Dr Jason Lavroff and his research team were awarded $460,000 in the latest round of the Australian Research Council’s (ARC) Linkage Project scheme.

Dr Lavroff will work directly with industry to develop a “smart” semi-autonomous interface.

The technology, which includes a real-time on-board monitoring and feedback system, will lead the way for increasing ship safety, vessel longevity and improving passenger comfort for vessels worldwide, including high-speed catamarans.

“The high-speed ferry industry is a major export earner for Australia with annual revenue of $100 million,” Dr Lavroff said.

The work is significant as it will impact on design rules used worldwide, reducing weight and increasing payload and transport efficiency for this class of vessel.
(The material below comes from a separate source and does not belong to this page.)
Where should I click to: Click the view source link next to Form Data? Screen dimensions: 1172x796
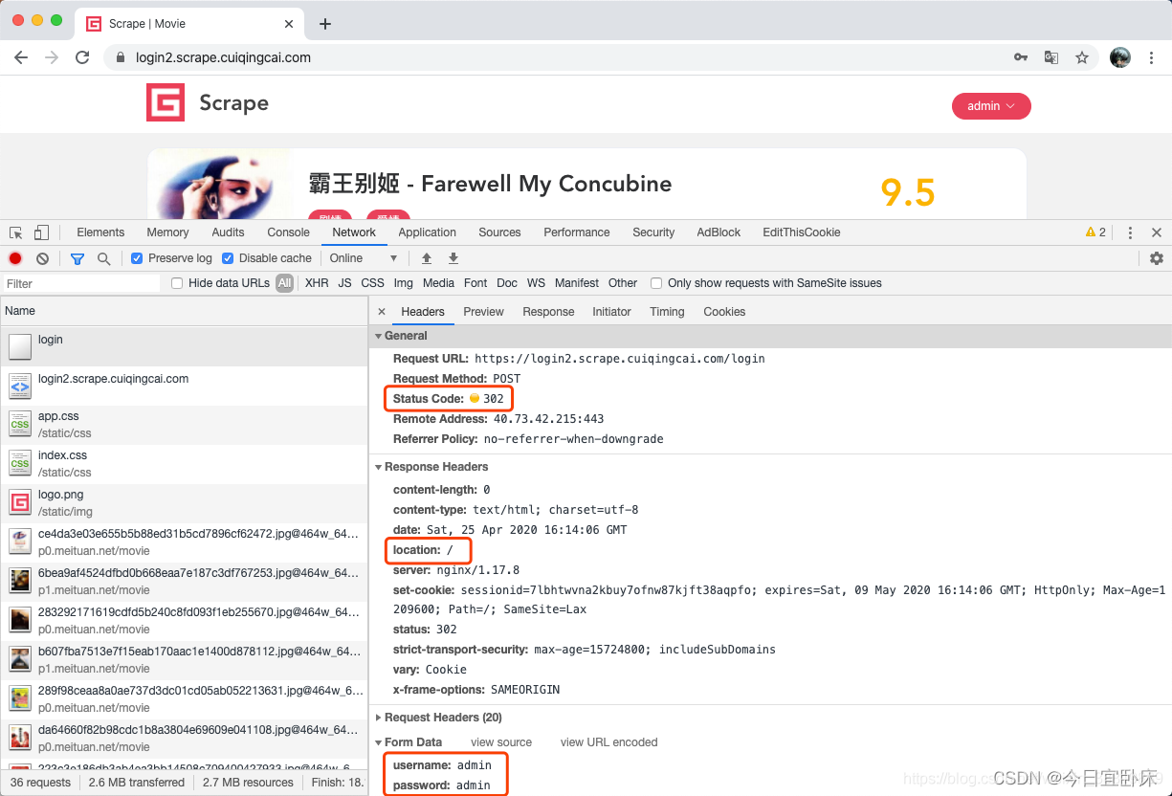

“World-class, research informed ship design is crucial for maintaining and maximising Australia’s competitive advantage in this critical sector.”

The University of Tasmania secured a number of grants, totalling more than $1.6 million, in the latest round of announcements for the ARC Linkage Project scheme.

University of Tasmania Deputy Vice-Chancellor (Research) Professor Brigid Heywood said the success in funding further reflected the University’s strength in working in partnership with industry and government to innovate, and create next generation technologies which advance Australia’s competitiveness.

“Our cybermarine research has local and global impact, across a number of industry sectors, and our reputation to help drive innovation and economic impact is nationally and internationally renowned,” she said.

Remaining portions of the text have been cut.